Items from a dataset
═══
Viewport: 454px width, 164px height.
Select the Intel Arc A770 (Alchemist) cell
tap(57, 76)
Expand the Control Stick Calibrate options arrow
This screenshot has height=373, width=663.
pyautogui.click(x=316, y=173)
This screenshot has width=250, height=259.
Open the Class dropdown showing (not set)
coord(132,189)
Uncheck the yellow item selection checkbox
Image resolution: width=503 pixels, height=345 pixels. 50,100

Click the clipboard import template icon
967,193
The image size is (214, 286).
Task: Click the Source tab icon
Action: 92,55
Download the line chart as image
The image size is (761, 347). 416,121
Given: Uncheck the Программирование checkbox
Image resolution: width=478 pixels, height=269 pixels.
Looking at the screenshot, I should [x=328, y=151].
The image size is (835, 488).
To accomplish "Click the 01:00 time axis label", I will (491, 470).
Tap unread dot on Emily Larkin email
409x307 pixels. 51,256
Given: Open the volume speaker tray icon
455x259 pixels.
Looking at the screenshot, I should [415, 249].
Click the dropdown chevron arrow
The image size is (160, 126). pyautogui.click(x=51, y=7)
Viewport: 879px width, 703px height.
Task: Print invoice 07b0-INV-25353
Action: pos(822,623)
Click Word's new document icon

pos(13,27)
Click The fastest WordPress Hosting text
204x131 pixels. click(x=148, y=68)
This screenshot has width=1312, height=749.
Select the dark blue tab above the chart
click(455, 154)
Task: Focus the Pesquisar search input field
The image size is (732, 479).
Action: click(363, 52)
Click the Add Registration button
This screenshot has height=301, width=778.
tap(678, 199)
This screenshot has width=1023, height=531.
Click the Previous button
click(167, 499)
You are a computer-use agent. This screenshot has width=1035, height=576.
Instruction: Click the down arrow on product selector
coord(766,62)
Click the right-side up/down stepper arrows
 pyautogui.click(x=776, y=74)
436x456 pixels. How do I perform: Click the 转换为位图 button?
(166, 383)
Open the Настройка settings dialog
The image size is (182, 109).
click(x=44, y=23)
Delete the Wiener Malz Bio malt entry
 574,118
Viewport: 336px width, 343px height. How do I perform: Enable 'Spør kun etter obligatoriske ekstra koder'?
═══
EXERCISE INSTRUCTIONS: Pull out every line above that holds the word "Given".

WORKED SOLUTION:
Given: Uncheck the Программирование checkbox
Given: Open the volume speaker tray icon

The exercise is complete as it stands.